Una giornata di festa con un sole primaverile quella di domenica scorsa che ha visto più di 700 bambini e giovani scout radunarsi nel cuore di Perugia per celebrare il “Thinking Day”, la giornata mondiale del pensiero scout.
Fraternità, amicizia e condivisione che nello stesso giorno, da 100 anni a questa parte, uniscono milioni di scout nel mondo. Il “World Thinking Day” è infatti il giorno in cui scout e guide di tutto il mondo festeggiano il compleanno del fondatore dello scoutismo Robert Baden-Powell, B.-P., e di Olave Baden-Powell, sua moglie. “La nostra amicizia” è il tema scelto a livello mondiale per approfondire tre fondamentali dimensioni: l’amicizia verso noi stessi per imparare ad accettarsi e poter accogliere l’altro; l’amicizia tra di noi ovvero la forza della squadriglia e del cerchio, dove la diversità diventa ricchezza; l’amicizia verso il mondo: “fratelli e sorelle di ogni altra Guida e Scout” senza pregiudizi o steccati. A cento anni dalla prima volta, il messaggio risuona ancora più forte: l’amicizia è un ponte che supera confini, culture e differenze.

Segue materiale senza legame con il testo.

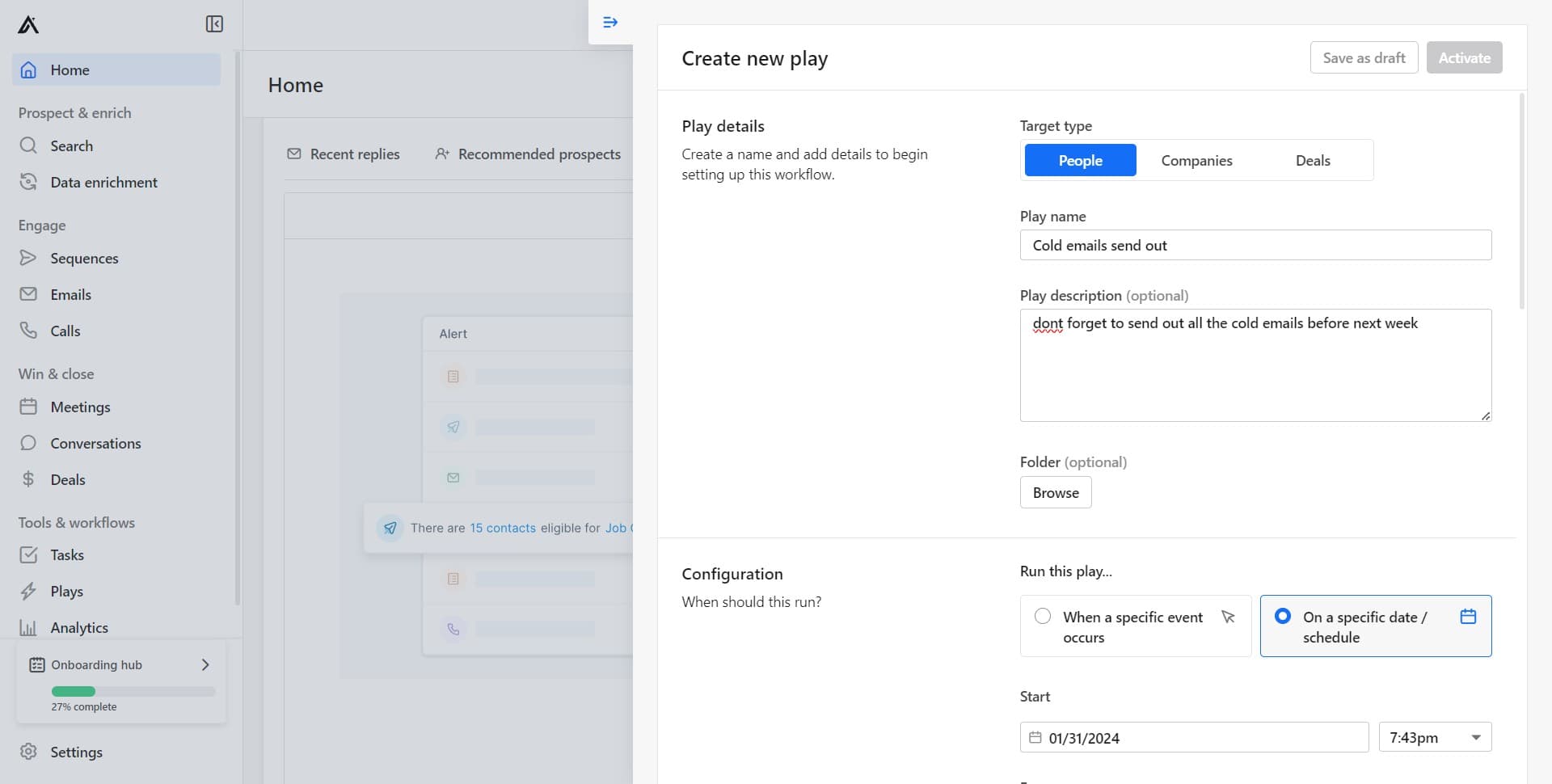Open Settings gear in sidebar

tap(28, 752)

Il tema dell’amicizia ha fatto, quindi, da filo conduttore ai giochi, alle attività e ai momenti di riflessione che, dalle 8 del mattino fino alle 17 del pomeriggio, si sono susseguiti in ogni angolo dell’acropoli perugina. Lupetti, esploratori, guide, rover, scolte e capi hanno colorato le strade con fazzolettoni e sorrisi, testimoniando la vitalità del movimento e il valore di un’esperienza educativa che continua a formare generazioni di giovani.
Per i saluti istituzionali è intervenuto l’assessore David Grohmann che ha portato il sostegno e la vicinanza dell’amministrazione comunale, sottolineando il valore educativo e sociale dello scoutismo per il territorio.
La giornata è stata inoltre impreziosita dalla celebrazione della Santa Messa presieduta dal cardinale Gualtiero Bassetti, che nel suo intervento ha richiamato l’importanza dell’amicizia come fondamento di una società più giusta e solidale.
Come da tradizione, durante il Thinking Day è stato raccolto il “penny”, il contributo simbolico destinato a un progetto di solidarietà. Quest’anno la Zona Etruria ha scelto di donarlo al MASCI (Movimento Adulti Scout Cattolici Italiani) di Perugia, che sostiene scout ucraini offrendo loro occasioni concrete di incontro e momenti di pace lontano dal conflitto. Proprio questa estate alcuni ragazzi ucraini sono stati accolti a Perugia, vivendo giornate di fraternità e condivisione insieme agli scout del territorio.
La giornata si è conclusa con un momento comunitario che ha visto riuniti tutti i partecipanti in un grande cerchio simbolico in piazza IV Novembre, segno concreto di unità e fratellanza. Un’immagine potente che racconta lo spirito dello scoutismo: camminare insieme, sostenersi e costruire legami autentici.
La Zona Etruria ringrazia le famiglie, le istituzioni e tutti coloro che hanno reso possibile questa straordinaria partecipazione, confermando come lo scoutismo sia oggi, come cento anni fa, una scuola di vita fondata sull’amicizia, sul servizio e sull’impegno verso il bene comune.